PROBLEM LINK:
Practice
Contest: Division 1
Contest: Division 2
Contest: Division 3
Contest: Division 4
Author: notsoloud
Tester: apoorv_me
Editorialist: iceknight1093
DIFFICULTY:
TBD
PREREQUISITES:
None
PROBLEM:
Given binary strings S and T, in one move you can swap two characters at distinct indices of S.
Can S be made to equal T after exactly K moves?
EXPLANATION:
First off, we’re only rearranging the characters of S, not adding or removing any new characters.
So, if the counts of 0's and 1's in S and T don’t match, it’s definitely impossible to make them equal.
Let’s call the index i bad if S_i \neq T_i, and good otherwise.
Suppose there are B bad indices initially.
Our goal is to end up with B = 0 after K moves.
Suppose we perform a move on indices i and j. The number of bad indices changes as follows:
- If S_i = S_j nothing changes.
- Now, we only think about when S_i \neq S_j.
- If both i and j are initially bad, after the swap they’ll both become good. B reduces by 2.
- If i is bad and j is good, after the swap i will become good and j will become bad. B does not change.
- If i and j are both initially good, after the swap they’ll both become bad. B increases by 2.
So, B can change by +2, 0, or -2 in a single move.
Since we can reduce B by at most 2 in every move, and we’re allowed only K moves, the maximum possible reduction is 2K.
So, if B\gt 2K, the answer is No.
Let’s recap our situation now.
We know that:
- S and T have an equal number of zeros and ones.
- B \leq 2K.
In such a situation, the answer is (almost) always Yes!
Why?
There are B bad indices, let them be i_1, i_2, \ldots, i_B.
B must be even, and further, exactly half of these indices will satisfy S_{i_j} = 0, while the other half will satisfy S_{i_j} = 1. (Do you see why?)
Now, perform \frac{B}{2} moves - in each move, choose one bad index that has a 0 and another bad index that has a 1, and swap them.

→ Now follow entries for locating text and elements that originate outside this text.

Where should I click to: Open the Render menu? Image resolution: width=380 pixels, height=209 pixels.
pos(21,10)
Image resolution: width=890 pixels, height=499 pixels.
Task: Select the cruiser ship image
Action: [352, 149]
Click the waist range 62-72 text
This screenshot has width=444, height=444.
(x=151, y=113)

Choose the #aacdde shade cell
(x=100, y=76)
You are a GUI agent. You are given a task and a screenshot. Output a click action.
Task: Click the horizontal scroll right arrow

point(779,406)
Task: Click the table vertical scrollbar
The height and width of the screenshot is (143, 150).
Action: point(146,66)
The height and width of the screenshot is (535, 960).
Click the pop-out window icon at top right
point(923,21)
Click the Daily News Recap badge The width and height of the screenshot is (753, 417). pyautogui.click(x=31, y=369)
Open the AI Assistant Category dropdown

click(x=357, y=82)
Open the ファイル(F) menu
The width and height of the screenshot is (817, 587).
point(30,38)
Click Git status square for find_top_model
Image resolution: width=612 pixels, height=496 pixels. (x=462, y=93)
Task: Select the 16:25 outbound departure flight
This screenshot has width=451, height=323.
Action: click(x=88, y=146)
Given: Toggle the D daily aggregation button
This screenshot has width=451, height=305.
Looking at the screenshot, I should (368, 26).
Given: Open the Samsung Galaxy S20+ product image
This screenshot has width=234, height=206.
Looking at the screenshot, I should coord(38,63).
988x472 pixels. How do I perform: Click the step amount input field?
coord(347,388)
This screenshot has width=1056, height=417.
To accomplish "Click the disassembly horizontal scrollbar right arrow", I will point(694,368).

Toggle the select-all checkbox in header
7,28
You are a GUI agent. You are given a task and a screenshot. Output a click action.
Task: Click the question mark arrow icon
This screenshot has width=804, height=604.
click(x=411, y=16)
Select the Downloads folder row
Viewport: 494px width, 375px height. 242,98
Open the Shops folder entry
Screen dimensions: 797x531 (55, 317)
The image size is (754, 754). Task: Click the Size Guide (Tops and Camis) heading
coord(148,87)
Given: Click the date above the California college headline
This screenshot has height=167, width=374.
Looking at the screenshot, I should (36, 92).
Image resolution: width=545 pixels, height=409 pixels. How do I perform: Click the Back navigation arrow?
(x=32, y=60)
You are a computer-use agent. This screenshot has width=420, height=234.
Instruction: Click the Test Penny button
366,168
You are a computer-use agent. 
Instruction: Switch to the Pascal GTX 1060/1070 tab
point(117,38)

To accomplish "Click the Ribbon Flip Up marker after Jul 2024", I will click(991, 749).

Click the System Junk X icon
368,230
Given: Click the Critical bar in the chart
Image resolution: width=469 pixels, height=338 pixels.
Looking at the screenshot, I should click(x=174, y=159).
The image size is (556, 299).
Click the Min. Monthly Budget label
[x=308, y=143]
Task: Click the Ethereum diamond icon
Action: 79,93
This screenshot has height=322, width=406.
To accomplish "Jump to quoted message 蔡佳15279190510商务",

Both these indices will no longer be bad.
After \frac{B}{2} moves, S will equal T (and since we ensured that B \leq 2K, \frac{B}{2} \leq K meaning we do have enough moves to do this.
Finally, we need to use up the remaining moves, since we must perform exactly K moves.
Now, if N \geq 3 this is quite easy: the string will contain either two zeros or two ones; either way it’ll contain two of the same character so simply keep swapping these two (which doesn’t change the string) till all the moves are used up.
The only potential issue is with N = 2 and S_1 \neq S_2, so we’re forced to swap two different characters.
However, when N = 2, you really only have one possible swap to make at every step, so you can just make all K swaps and check if the resulting string equals T.
TIME COMPLEXITY:
\mathcal{O}(N) per testcase.
CODE:
Author's code (C++)
#include <bits/stdc++.h>
using namespace std;
#define int long long
#define INF (int)1e18
mt19937_64 RNG(chrono::steady_clock::now().time_since_epoch().count());
void Solve()
{
int n, k; cin >> n >> k;
string s, t; cin >> s >> t;
int wa = 0;
int cnt = 0;
for (int i = 0; i < n; i++){
if (s[i] == '0' && t[i] == '1'){
wa++;
}
if (s[i] == '1') cnt++;
if (t[i] == '1') cnt--;
}
if (cnt != 0){
cout << "NO\n";
return;
}
if (n == 2){
if (s[0] == s[1]){
if (s == t){
cout << "YES\n";
} else {
cout << "NO\n";
}
} else {
if (s == t){
if (k % 2 == 0){
cout << "YES\n";
} else {
cout << "NO\n";
}
} else {
if (k % 2 == 0){
cout << "NO\n";
} else {
cout << "YES\n";
}
}
}
return;
}
if (k >= wa){
cout << "YES\n";
} else {
cout << "NO\n";
}
}
int32_t main()
{
auto begin = std::chrono::high_resolution_clock::now();
ios_base::sync_with_stdio(0);
cin.tie(0);
int t = 1;
// freopen("in", "r", stdin);
// freopen("out", "w", stdout);
cin >> t;
for(int i = 1; i <= t; i++)
{
//cout << "Case #" << i << ": ";
Solve();
}
auto end = std::chrono::high_resolution_clock::now();
auto elapsed = std::chrono::duration_cast<std::chrono::nanoseconds>(end - begin);
cerr << "Time measured: " << elapsed.count() * 1e-9 << " seconds.\n";
return 0;
}
Editorialist's code (Python)
for _ in range(int(input())):
n, k = map(int, input().split())
s = input()
t = input()
wrong = 0
for i in range(n):
wrong += s[i] != t[i]
if n == 2:
if k%2 == 0: print('Yes' if s == t else 'No')
else: print('Yes' if s[::-1] == t else 'No')
else:
if wrong%2 == 1 or wrong > 2*k or s.count('0') != t.count('0'): print('No')
else: print('Yes')